The Everest ransomware gang has attacked Agrijola. Agrijola is a garden and outdoor equipment retailer headquartered in Peniche, Portugal. It was founded in 1996. Everest posted Agrijola to its data leak site on August 14th but provided no further details.

Everest's Notoriety and Tactics

The Everest ransomware group has garnered attention by claiming possession of sensitive data from aeronautics firms, including NASA. While they haven't yet demanded ransom payments from victims, they've established a $30,000 price for the sale of leaked data. The group asserts access to corporate emails as an "intelligence opportunity." Targeting government offices across various states, including Argentina, Peru, and Brazil, the Russian-speaking Everest employs double extortion tactics, seeking payment for decryption keys and to prevent data leaks.

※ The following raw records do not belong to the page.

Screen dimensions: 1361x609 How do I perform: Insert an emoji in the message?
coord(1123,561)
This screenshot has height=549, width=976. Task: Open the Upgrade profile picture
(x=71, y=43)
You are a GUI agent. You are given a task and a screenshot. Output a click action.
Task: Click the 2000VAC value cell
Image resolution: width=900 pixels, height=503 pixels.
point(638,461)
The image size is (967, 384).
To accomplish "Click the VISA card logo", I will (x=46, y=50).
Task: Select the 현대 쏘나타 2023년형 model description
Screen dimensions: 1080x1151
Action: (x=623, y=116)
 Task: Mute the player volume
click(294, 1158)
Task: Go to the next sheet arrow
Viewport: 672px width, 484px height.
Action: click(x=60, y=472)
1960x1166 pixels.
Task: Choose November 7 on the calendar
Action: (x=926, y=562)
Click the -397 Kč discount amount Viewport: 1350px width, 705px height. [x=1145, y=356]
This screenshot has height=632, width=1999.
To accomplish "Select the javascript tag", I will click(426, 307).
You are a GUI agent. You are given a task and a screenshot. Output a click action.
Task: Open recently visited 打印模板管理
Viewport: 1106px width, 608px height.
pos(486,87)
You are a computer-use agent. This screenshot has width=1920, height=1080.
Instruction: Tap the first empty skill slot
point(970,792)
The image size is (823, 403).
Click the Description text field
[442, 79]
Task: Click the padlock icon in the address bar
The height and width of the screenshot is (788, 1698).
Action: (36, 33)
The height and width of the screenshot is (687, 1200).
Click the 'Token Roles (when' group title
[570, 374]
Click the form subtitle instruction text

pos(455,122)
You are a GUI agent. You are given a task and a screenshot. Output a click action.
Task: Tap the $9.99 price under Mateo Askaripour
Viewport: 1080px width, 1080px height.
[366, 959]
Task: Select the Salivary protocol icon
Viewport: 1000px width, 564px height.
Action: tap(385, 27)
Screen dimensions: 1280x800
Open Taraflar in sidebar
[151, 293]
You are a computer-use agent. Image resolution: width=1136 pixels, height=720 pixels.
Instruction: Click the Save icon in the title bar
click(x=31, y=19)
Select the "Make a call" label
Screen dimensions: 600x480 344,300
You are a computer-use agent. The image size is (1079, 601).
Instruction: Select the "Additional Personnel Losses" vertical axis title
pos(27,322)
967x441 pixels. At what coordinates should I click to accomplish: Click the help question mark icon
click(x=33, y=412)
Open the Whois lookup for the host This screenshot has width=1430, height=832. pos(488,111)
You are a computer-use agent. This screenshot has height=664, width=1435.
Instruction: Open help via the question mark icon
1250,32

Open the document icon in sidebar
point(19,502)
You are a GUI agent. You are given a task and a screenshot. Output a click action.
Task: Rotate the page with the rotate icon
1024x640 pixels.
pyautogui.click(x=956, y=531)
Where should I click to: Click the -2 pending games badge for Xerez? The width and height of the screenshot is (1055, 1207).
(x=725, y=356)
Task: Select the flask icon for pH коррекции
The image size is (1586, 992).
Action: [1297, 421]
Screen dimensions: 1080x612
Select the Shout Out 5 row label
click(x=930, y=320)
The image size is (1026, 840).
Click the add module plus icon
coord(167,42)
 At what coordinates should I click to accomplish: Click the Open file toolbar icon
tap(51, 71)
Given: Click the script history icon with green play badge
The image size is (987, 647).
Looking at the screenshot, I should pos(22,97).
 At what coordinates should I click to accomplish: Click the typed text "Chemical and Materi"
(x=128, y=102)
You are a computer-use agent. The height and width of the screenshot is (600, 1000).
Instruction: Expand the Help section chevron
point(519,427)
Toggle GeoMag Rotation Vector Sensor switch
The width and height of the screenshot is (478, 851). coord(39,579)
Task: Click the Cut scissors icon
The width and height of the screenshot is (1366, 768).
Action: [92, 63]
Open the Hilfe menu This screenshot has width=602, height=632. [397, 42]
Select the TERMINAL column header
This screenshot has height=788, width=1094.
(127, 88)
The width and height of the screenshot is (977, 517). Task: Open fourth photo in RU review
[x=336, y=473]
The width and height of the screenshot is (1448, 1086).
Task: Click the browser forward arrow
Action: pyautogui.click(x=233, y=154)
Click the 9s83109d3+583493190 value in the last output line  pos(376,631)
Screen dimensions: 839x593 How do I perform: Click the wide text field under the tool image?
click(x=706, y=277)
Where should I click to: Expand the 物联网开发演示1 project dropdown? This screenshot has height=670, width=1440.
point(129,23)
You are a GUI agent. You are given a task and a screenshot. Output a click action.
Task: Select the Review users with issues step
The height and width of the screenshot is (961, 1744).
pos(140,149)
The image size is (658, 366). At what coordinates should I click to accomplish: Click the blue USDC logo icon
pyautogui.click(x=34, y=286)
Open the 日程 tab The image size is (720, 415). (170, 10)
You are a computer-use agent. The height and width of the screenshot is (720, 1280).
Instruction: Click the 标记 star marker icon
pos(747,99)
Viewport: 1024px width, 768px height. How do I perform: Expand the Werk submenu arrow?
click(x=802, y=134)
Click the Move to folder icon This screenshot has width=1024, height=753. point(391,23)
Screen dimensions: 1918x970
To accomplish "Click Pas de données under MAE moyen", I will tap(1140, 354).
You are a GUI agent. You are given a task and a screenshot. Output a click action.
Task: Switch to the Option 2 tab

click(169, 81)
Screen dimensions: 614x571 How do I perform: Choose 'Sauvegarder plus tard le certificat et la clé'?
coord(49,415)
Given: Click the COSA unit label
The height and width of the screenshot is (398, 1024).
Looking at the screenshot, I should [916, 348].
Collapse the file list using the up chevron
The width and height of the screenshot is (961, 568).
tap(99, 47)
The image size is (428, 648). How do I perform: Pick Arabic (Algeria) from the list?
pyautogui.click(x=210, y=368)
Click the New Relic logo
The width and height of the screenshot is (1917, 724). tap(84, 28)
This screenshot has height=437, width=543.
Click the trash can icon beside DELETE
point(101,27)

Background and Methodology

Initially detected in 2018, the Everest ransomware is part of the Everbe 2.0 ransomware family, employing tools like Embrace, Hyena Locker, PainLocker, and EvilLocker. Employing tactics like lateral movement through compromised accounts and exploiting the Remote Desktop Protocol, the group targets multiple industries, especially in the Americas, capital goods, health, and public sectors.

A Unique Position in Cybercrime

The Everest group, distinctively rare, acts as an "Initial Access Broker," selling backdoors to other criminals. This shift in approach could be to evade law enforcement or explore new monetization avenues.